(Records for locating displayed items)
—————
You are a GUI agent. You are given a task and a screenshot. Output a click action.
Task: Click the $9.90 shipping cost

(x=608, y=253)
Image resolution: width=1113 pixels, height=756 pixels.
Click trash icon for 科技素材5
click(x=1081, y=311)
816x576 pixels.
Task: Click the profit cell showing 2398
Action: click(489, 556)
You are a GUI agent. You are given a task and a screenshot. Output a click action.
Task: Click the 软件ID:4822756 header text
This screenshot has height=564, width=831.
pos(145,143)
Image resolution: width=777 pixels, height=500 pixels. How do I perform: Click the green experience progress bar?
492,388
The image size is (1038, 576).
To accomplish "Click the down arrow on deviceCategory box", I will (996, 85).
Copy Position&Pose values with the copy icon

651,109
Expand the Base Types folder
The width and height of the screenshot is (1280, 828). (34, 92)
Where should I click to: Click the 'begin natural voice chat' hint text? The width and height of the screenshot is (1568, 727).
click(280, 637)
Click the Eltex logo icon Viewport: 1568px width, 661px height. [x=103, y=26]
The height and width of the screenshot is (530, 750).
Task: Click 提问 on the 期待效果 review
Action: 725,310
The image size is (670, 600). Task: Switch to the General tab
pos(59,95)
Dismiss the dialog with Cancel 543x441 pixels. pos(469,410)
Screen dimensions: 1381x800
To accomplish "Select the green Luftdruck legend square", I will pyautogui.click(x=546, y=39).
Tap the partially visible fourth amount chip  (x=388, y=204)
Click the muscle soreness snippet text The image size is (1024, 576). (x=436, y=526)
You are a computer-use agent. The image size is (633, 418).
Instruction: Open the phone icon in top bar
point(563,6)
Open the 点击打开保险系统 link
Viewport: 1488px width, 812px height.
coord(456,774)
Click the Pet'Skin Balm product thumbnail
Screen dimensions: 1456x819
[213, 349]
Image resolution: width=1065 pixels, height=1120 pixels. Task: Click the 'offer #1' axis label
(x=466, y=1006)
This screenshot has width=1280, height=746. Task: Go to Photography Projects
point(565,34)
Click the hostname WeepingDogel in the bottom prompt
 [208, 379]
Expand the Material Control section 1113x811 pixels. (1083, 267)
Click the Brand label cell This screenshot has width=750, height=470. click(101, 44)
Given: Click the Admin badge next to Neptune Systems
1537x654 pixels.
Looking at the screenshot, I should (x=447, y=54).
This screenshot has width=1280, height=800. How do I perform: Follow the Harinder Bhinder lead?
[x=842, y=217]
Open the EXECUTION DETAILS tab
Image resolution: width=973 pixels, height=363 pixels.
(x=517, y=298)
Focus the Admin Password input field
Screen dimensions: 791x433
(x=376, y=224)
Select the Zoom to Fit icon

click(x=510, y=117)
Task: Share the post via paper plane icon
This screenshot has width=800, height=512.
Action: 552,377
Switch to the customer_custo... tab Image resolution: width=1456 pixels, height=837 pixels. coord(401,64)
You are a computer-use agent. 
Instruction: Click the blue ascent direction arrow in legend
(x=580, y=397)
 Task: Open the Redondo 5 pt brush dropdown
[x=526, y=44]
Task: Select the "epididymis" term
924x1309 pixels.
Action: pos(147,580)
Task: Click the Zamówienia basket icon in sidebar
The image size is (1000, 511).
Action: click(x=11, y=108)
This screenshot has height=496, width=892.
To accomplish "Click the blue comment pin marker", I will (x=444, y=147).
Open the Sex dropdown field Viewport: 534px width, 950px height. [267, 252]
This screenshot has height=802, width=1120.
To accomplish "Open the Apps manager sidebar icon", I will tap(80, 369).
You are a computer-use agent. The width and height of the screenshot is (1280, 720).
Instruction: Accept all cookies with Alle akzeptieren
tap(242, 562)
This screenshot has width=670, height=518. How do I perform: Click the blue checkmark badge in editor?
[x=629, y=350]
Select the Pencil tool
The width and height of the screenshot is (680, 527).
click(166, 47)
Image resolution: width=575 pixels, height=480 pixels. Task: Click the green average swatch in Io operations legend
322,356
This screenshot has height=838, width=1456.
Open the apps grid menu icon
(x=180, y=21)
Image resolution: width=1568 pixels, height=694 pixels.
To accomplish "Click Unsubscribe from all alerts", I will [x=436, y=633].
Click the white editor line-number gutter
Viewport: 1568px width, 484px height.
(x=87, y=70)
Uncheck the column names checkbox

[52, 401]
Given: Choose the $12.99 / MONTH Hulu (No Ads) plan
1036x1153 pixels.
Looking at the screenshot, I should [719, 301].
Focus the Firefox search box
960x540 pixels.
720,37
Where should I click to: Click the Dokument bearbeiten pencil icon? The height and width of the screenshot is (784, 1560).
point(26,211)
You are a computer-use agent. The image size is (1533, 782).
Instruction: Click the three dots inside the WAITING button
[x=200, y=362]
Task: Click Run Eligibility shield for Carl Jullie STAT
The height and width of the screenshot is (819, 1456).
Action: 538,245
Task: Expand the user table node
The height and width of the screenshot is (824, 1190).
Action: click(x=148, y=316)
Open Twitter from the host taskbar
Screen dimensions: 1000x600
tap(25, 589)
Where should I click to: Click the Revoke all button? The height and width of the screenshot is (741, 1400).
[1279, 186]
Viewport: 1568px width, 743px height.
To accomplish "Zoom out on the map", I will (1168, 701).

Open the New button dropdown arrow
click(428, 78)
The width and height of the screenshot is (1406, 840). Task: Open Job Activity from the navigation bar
—————
• **Work to do**: Can you repeat, unchanged, the lines of the records starting with the line that contains "Uncheck the column names checkbox" and going on through the line that contains "click(428, 78)"?

• **Completed exercise**:
Uncheck the column names checkbox

[52, 401]
Given: Choose the $12.99 / MONTH Hulu (No Ads) plan
1036x1153 pixels.
Looking at the screenshot, I should [719, 301].
Focus the Firefox search box
960x540 pixels.
720,37
Where should I click to: Click the Dokument bearbeiten pencil icon? The height and width of the screenshot is (784, 1560).
point(26,211)
You are a computer-use agent. The image size is (1533, 782).
Instruction: Click the three dots inside the WAITING button
[x=200, y=362]
Task: Click Run Eligibility shield for Carl Jullie STAT
The height and width of the screenshot is (819, 1456).
Action: 538,245
Task: Expand the user table node
The height and width of the screenshot is (824, 1190).
Action: click(x=148, y=316)
Open Twitter from the host taskbar
Screen dimensions: 1000x600
tap(25, 589)
Where should I click to: Click the Revoke all button? The height and width of the screenshot is (741, 1400).
[1279, 186]
Viewport: 1568px width, 743px height.
To accomplish "Zoom out on the map", I will (1168, 701).

Open the New button dropdown arrow
click(428, 78)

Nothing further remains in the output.